Installing More Bullfrogs

A couple of weeks ago I installed my first Bullfrog Switch machine. I learned a lot, and so last weekend, I decided I would install three more in the areas where scenery has reached a level that I was comfortable that I wouldn’t likely glue the track together in the future.

My second Bullfrog Install. Not unsurprisingly, it went a bit smoother than the first.

There are a total of 13 turnouts on my layout, one of which, I am still debating if I am going to put in service or not (it is basically a switch that leads to a spur that would launch cars off the side of the layout to the floor, modelling what was there, but probably not going to be a “used” bit of trackage). We shall see on that, but after the first switch installation worked after some adjusting and experimentation, I felt capable of moving on to the other three switches that were ready to be installed. The first was equally straightforward, in an easily accessible area beneath the benchwork, and with a straight line to the fascia. The next two are probably the tightest installations because of their location in the corner of the closet at the narrowest part of the layout.

Installing two Bullfrogs at the pinch point in the closet as the layout curves from the main room into the closet staging.
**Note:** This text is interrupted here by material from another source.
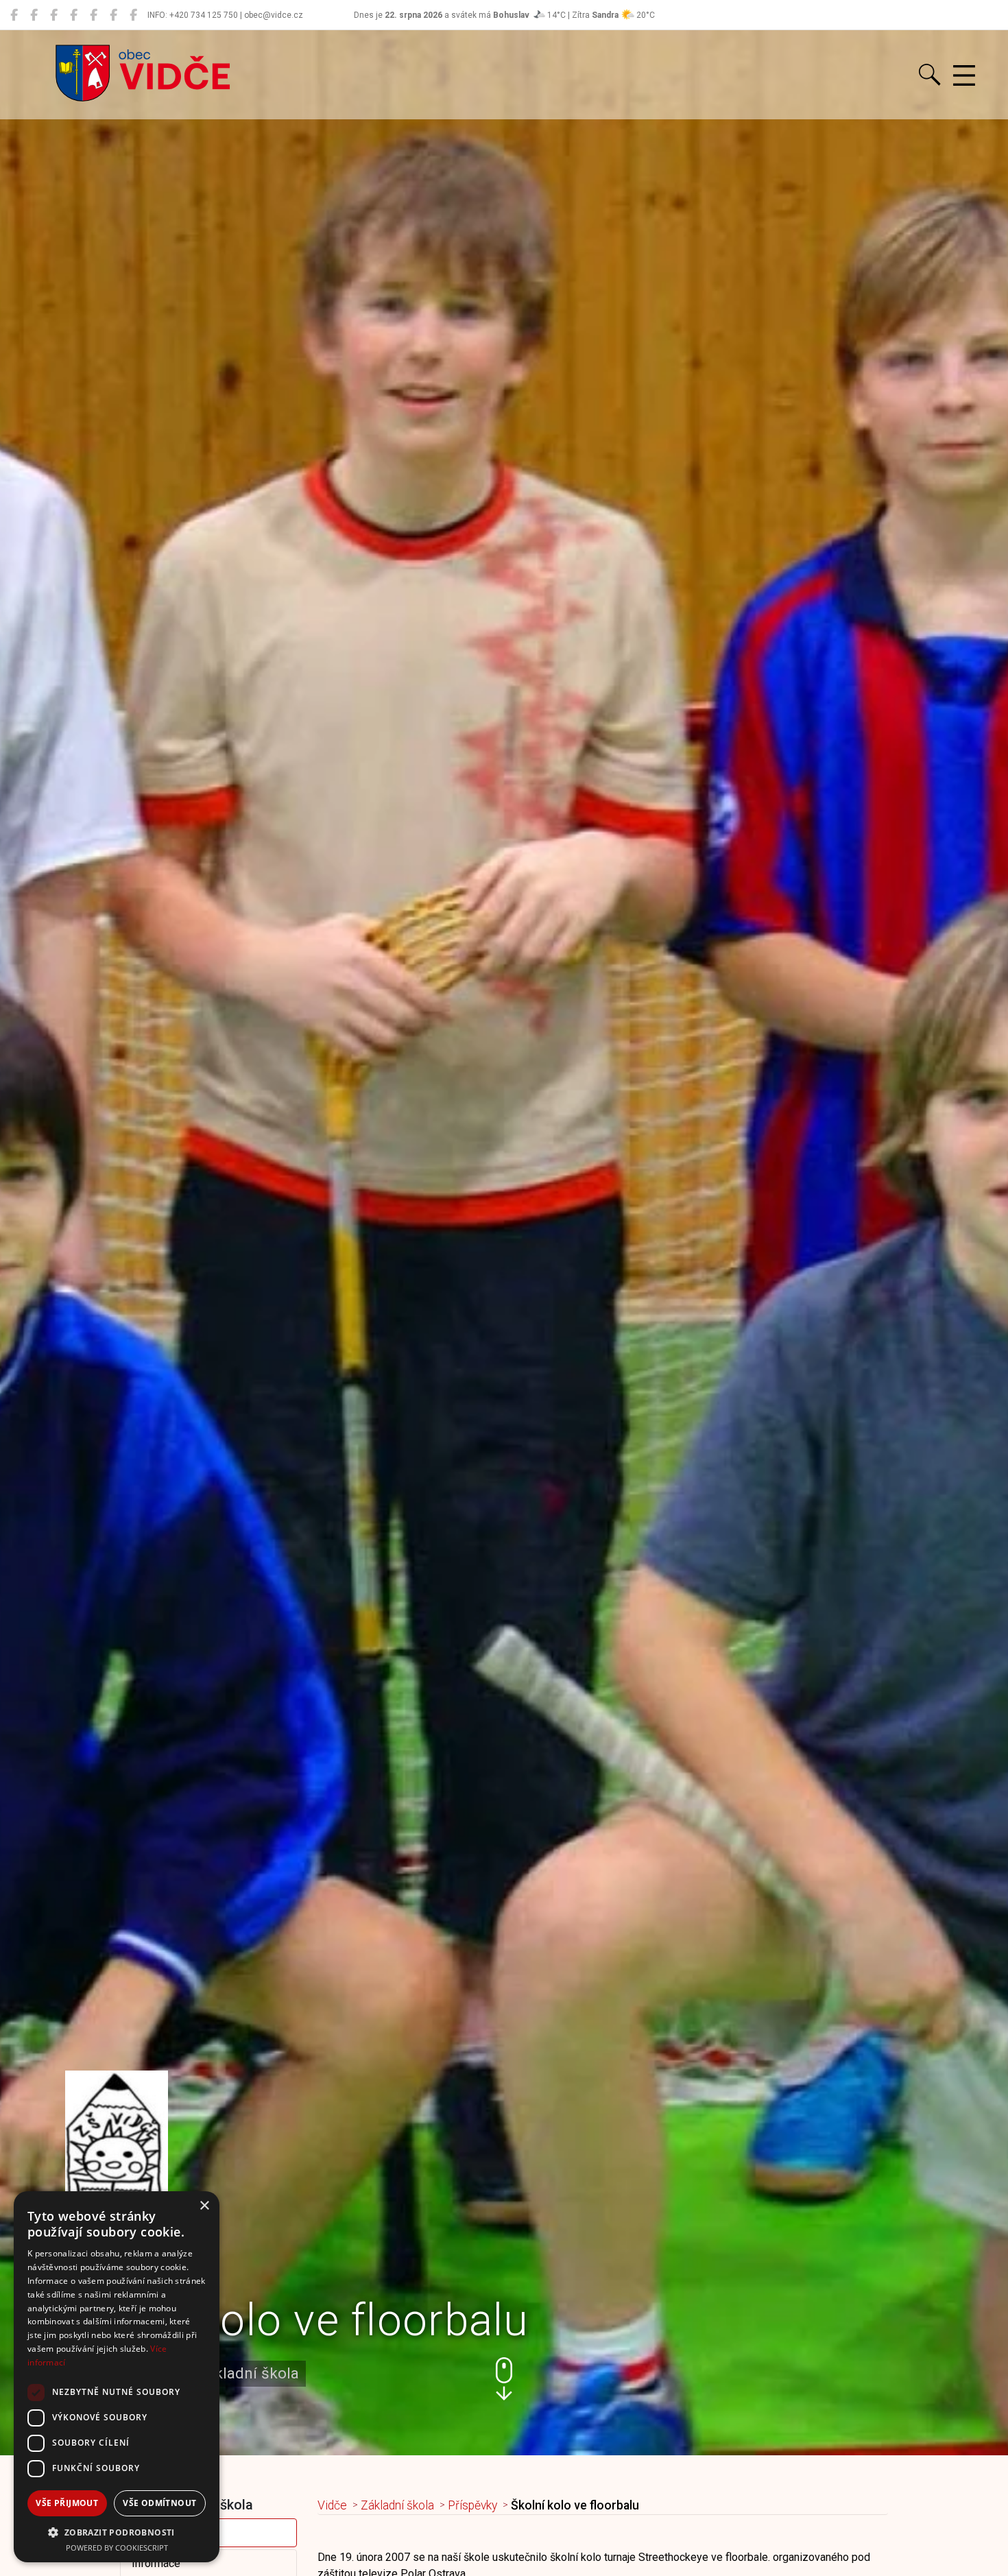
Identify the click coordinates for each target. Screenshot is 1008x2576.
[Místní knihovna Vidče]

The third and fourth are about the most complex installs on the layout, as they have very short throws and are in a tight corner where the layout wraps around a bulkhead in the closet. Nothing that can’t be done, but as can be seen in the photos above, one of them exits the fascia at a jaunty angle! Both of these are in a fairly tight and exposed area, so I am likely going to look to add some kind of a shelf beneath them to try and protect them from me smashing into them and damaging them. As well, the wooden disk handles from Fast Tracks are most definitely temporary, long term I will be finding something a bit nicer looking and easier to grab, but for now they work just fine. Sadly, one of my long term thoughts of doing working brass switch stands like my friend Trevor has is likely a no-go, as the company which made the working G-Scale brass stands he used has stopped making them. Oh well, they were an expensive “want” rather than need for the layout, and who knows what will be out there in a few years when I’ve got a more complete layout and am looking to make upgrades.

Videos of the third of four bullfrogs from above and below showing the rails moving, and how the mechanism itself works.

With these four done, now I need to do some more basic scenery (mostly ballasting/rough ground cover) to be in a position to install some more of the bullfrogs. It is nice to actually use the controls to change switches when running trains, rather than reaching in and moving them by hand.